Show HN: Intuition – A daily GitHub digest and productivity tools for dev teams - bbrunner
https://intuition.app/
======
bbrunner
Hey HN, I've been building Intuition as a side project for a few months now to
scratch my own itch. I believe that there are a ton of valuable insights
sitting in the meta data in Git repositories and developer-focused tools
(JIRA, Trello, Slack, etc.). This data largely goes untapped. This is my
attempt at unlocking some of that value.

I focused on a couple of specific use cases:

* daily standup reports to replace or augment your existing standup * historical activity reports for sprint retrospectives * code change notifications so you can know when to provide just-in-time feedback

It isn't anything too sophisticated just yet, but I've already gotten a decent
amount of value out of the tool in working with my own team.

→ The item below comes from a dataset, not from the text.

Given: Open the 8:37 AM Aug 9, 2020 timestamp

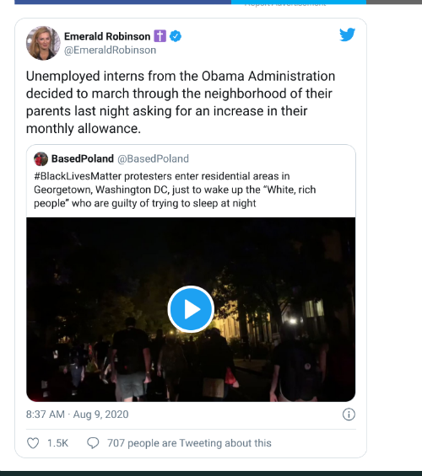Looking at the screenshot, I should pyautogui.click(x=77, y=414).
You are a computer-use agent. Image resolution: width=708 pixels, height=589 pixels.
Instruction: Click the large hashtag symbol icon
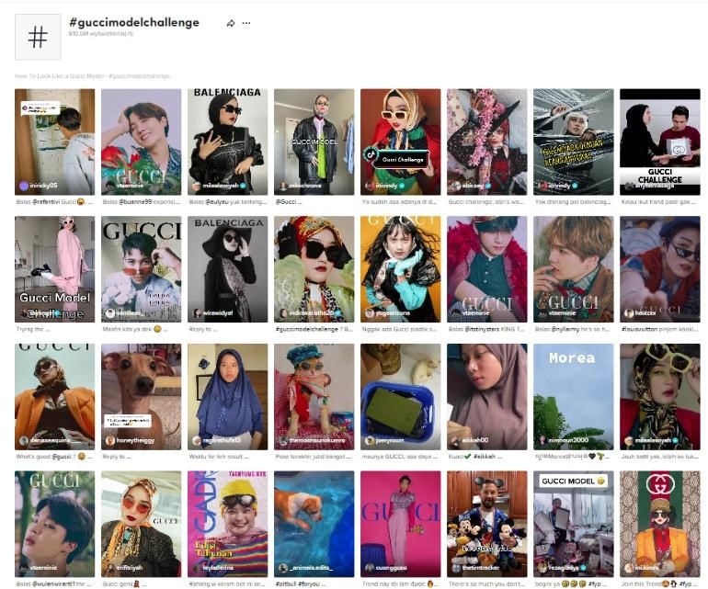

Thanks for checking it out! Please let me know if you have any questions or
feedback. It would also be awesome to hear what sort of reporting you would
want to see next.

------
chebyshev3
this is cool. I would want the retro to be recommitted back to a different git
repo as a merge request, though. I don't like more emails.

May as I ask how you're dealing with authentication/authorization? I always
hit a wall monetizing side projects when I need to provide auth. I feel like I
shouldn't have to roll my own auth system, but inevitably I do.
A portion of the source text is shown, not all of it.